**WHAT THIS TASK INVOLVES:**
Please repeat the records from the line with "This screenshot has" up to and including the line with "pos(70,502)", swapping "genre link" for "category link" and keeping everything else unchanged. Omit the pictures from your answer.

**RAW RECORDS:**
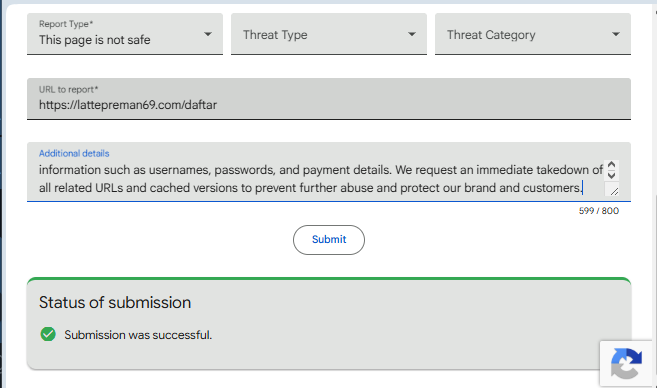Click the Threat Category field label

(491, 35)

...

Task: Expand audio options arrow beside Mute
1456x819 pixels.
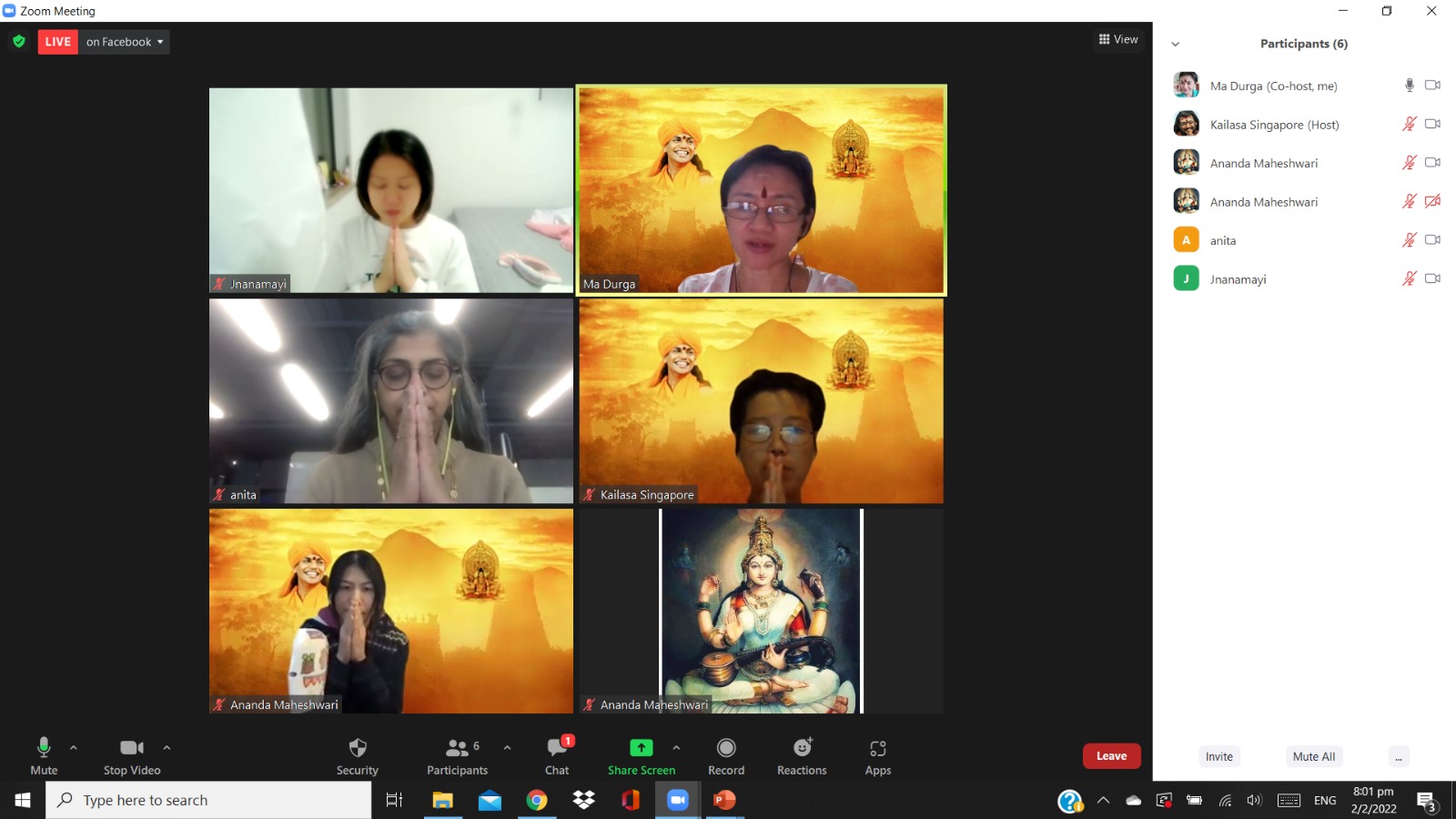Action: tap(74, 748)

* * *

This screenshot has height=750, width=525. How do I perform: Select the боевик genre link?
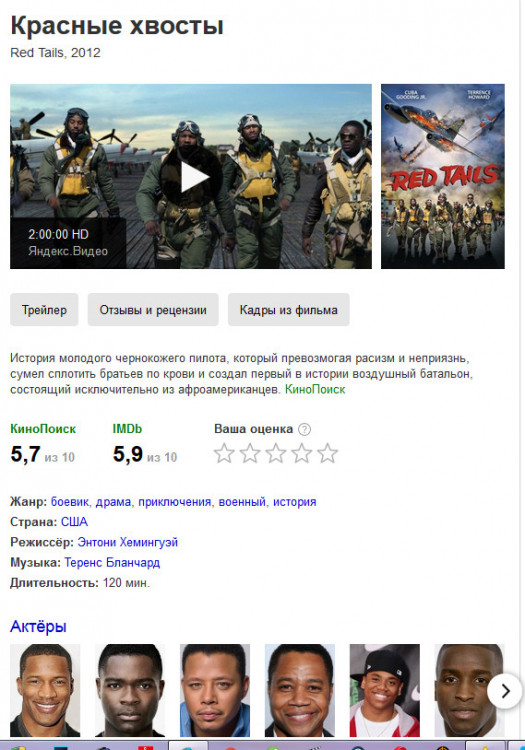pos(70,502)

**ANSWER TO THIS TASK:**
This screenshot has height=750, width=525. How do I perform: Select the боевик category link?
pos(70,502)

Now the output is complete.